González disse que conseguiu facilmente marcar uma hora para ser vacinada um dia depois de chegar a Miami, em 1º de abril. A dose da Johnson & Johnson que ela recebeu no centro do Exército de Salvação foi o fim de uma fase agonizante de isolamento que a fez lembrar de seu tratamento contra o câncer, sete anos atrás. Ela ficou surpresa ao ver como as pessoas no centro de vacinação fizeram poucas perguntas. "Elas queriam vacinar as pessoas", disse. "Estavam entusiasmadas por estarem vacinando."

A primeira onda de turistas da vacina argentinos que voltaram para casa com certificados de imunização americanos provocou um forte aumento nos preços das passagens, disse Santiago Torre Walsh, que tem um blog de viagens chamado Sir Chandler. No início, os viajantes relutaram em admitir o objetivo da viagem, disse ele. "Agora, isso mudou. As pessoas parecem mais dispostas a falar abertamente a respeito, e assim motivam outras pessoas a fazerem o mesmo."

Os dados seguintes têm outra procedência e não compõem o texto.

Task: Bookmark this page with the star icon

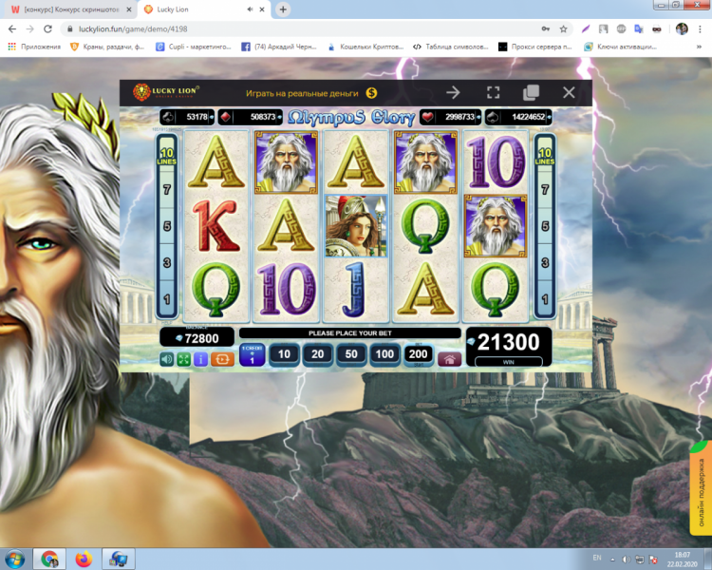Action: pyautogui.click(x=563, y=29)
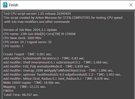
Task: Click the Finish window title text
Action: pos(13,5)
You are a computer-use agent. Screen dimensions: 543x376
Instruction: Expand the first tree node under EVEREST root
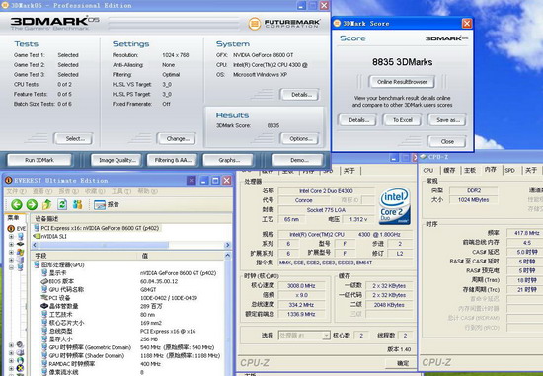pos(11,237)
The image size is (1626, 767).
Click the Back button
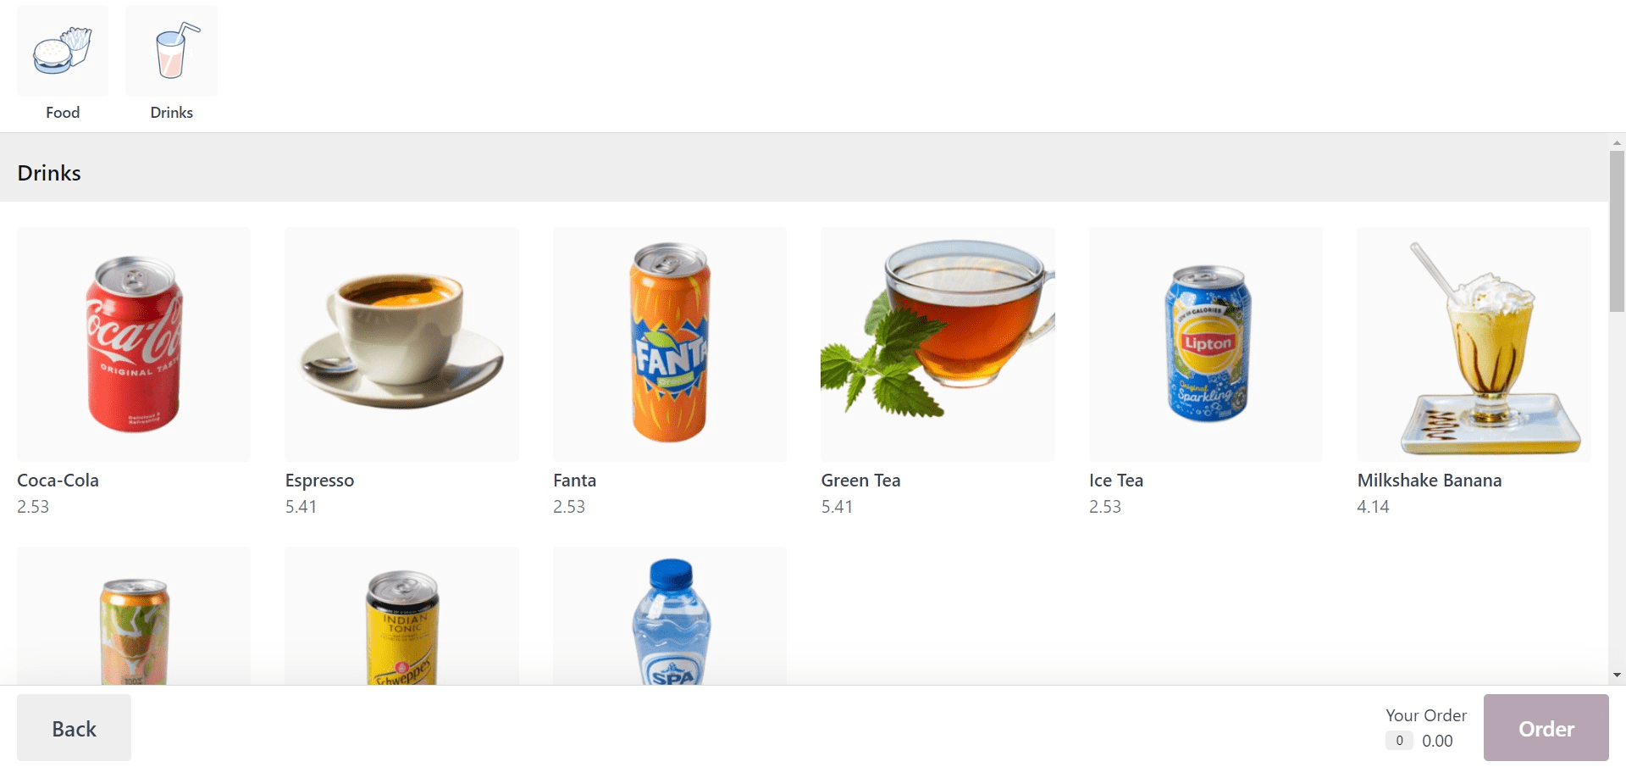coord(75,728)
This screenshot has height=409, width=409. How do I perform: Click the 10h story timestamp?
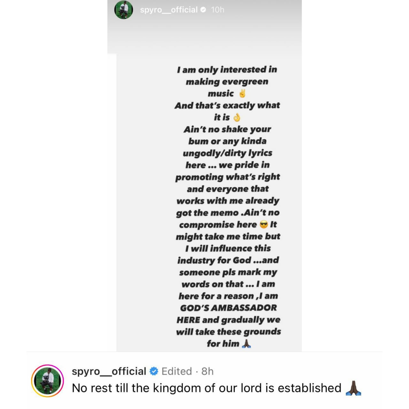pos(218,10)
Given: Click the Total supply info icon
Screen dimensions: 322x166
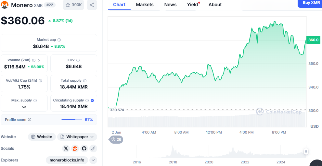Looking at the screenshot, I should pyautogui.click(x=85, y=80).
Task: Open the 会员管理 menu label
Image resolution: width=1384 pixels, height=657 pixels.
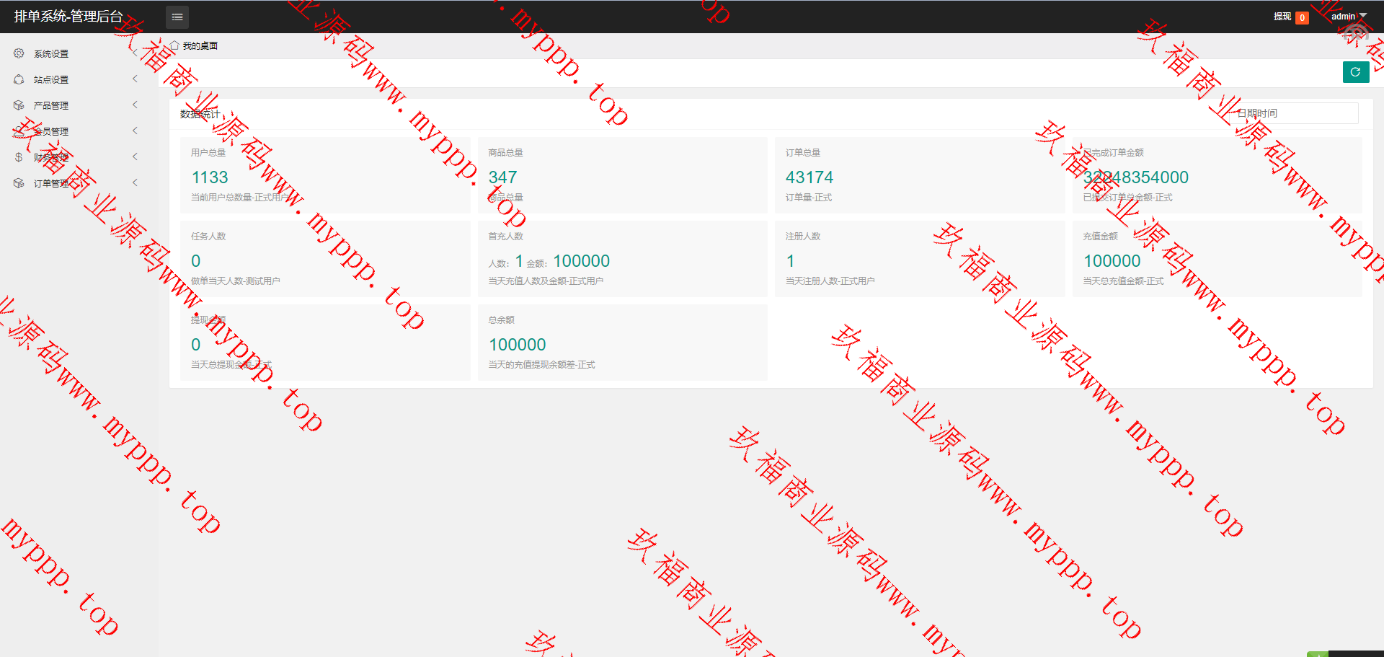Action: coord(52,131)
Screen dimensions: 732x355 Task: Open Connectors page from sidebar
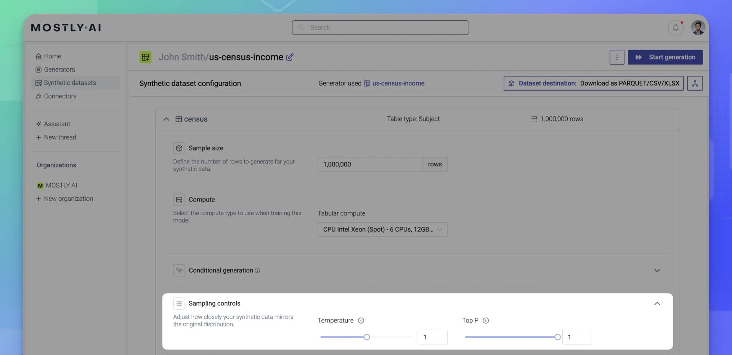tap(60, 96)
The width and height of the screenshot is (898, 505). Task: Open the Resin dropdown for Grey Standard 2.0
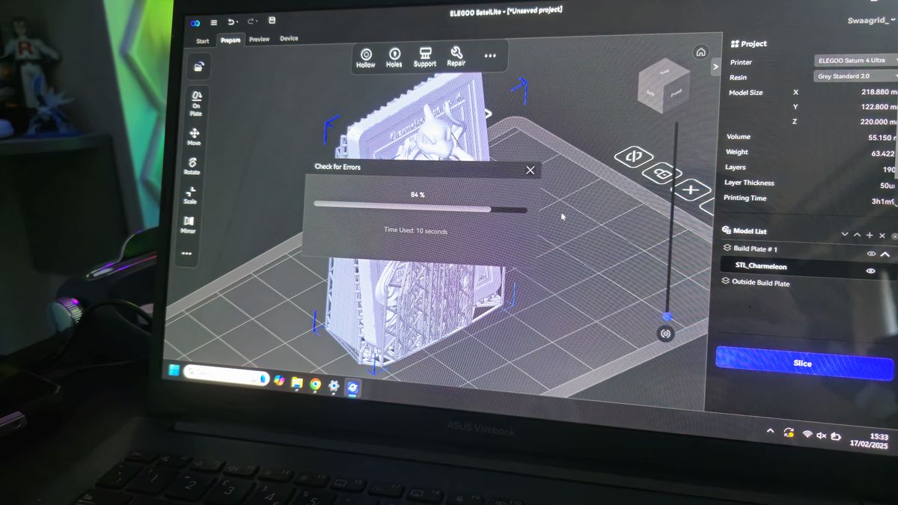853,76
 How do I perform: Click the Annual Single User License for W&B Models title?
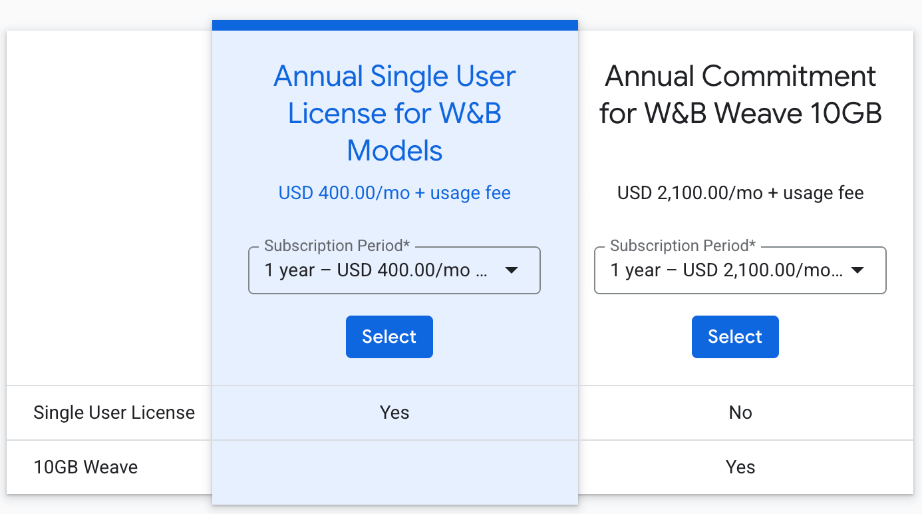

Acevedo, o agente imobiliário no Paraguai, disse que passou a ver sua viagem para se vacinar como um investimento válido e possivelmente salvador, porque o fato de ser obeso o coloca sob maior risco.
"Não posso parar de trabalhar, produzir, e meu trabalho exige contato com muita gente", explicou. Ele raciocinou que, ao conseguir a vacina americana, está reduzindo o custo para o governo paraguaio.

"Parte disto é não tirar uma dose de pessoas que precisam mais dela", afirmou.